Pour les missions, qui accueillent en 1937 plus des 3⁄4 des élèves, l'éducation est le fer de lance de la conquête religieuse du territoire et, dans les premiers temps, l'église, le temple et l'école ne forment souvent qu'une seule et même entité. Pour eux, l'école doit former leurs « cadres » - catéchistes, instituteurs et pasteurs, mais aussi commerçants ou patrons d'offices chrétiens[17].
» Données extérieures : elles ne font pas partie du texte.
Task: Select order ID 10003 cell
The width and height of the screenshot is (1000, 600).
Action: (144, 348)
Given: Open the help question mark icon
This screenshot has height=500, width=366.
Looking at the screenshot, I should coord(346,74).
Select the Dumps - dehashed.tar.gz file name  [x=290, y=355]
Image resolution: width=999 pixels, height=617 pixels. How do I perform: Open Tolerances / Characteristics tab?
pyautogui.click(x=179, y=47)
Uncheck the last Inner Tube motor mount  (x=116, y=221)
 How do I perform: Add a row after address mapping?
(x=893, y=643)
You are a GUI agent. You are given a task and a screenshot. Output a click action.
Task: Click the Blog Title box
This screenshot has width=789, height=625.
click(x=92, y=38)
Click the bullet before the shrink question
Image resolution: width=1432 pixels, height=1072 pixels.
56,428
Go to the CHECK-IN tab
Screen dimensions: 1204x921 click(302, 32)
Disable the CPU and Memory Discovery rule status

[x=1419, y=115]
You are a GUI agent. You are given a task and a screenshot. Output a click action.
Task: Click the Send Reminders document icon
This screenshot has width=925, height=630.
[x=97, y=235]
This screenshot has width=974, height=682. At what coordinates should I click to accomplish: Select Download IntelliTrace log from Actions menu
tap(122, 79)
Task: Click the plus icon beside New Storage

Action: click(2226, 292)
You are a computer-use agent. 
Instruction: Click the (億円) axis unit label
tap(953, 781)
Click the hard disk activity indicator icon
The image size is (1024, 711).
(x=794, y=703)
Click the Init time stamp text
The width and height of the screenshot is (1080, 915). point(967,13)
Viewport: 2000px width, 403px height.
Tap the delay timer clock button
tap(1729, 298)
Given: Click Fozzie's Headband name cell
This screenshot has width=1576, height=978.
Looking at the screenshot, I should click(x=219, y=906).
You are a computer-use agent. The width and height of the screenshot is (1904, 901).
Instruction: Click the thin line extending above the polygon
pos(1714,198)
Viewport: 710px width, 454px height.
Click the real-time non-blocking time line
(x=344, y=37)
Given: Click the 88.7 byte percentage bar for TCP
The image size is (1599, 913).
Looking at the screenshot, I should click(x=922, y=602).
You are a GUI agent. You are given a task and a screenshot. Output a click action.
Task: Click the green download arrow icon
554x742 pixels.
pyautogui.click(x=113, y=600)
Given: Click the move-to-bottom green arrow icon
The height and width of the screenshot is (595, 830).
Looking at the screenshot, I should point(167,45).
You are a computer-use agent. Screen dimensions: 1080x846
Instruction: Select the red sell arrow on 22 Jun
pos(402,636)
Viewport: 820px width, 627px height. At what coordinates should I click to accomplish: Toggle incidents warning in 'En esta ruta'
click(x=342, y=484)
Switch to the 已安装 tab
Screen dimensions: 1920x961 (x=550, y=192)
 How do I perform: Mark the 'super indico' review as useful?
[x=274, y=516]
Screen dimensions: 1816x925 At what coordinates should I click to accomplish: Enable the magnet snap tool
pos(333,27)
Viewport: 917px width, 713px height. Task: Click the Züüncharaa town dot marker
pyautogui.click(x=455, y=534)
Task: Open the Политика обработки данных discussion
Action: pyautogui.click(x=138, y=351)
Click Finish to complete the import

Pour l'administration coloniale, il s'agit de former des « auxiliaires de l'exploitation coloniale » qui travailleront comme commis pour les Britanniques, les maisons de commerce et les plantations industrielles appelées clerks, ainsi que des agents de la force publique. Les besoins pour l'ensemble du territoire étant faibles, le nombre d'élèves admis dans les écoles « anglaises » est limité. En tout état de cause, les Britanniques font appel à des personnes formées au Nigeria. En 1950, pour l'ensemble du Cameroun britannique, 64 % des junior grades employés par le gouvernement sont camerounais et 36 % nigérians. Au niveau des cadres supérieurs, il y a un Camerounais et six Nigérians[17]. Sans chercher à assimiler les populations, les Britanniques ne veulent pas imposer systématiquement leur langue et leurs valeurs culturelles, permettant ainsi aux populations de préserver leurs traditions. Jusqu'à la fin des années 1950, les Britanniques autorisent l'utilisation des langues vernaculaires dans les premières années d'école, comme mesure de transition entre la maison et l'école[17]. Ainsi en 1952, seul un enfant sur quatre en âge d'être scolarisé allait à l'école, et plus d'un millier d'entre eux fréquentaient de tels écoles.
Pour les autorités indigènes, l'école est au service d'une ethnie, d'un clan ou même d'un village. Dans les écoles, les maîtres parlent aux enfants de leur « race » et utilisent les ressources du « folklore » pour les histoires et les contes qui constituent une part appréciable de l'enseignement. Les chefs traditionnels sont chargés, dans la mesure du possible, de la mise en place et de l'entretien de ces écoles[17].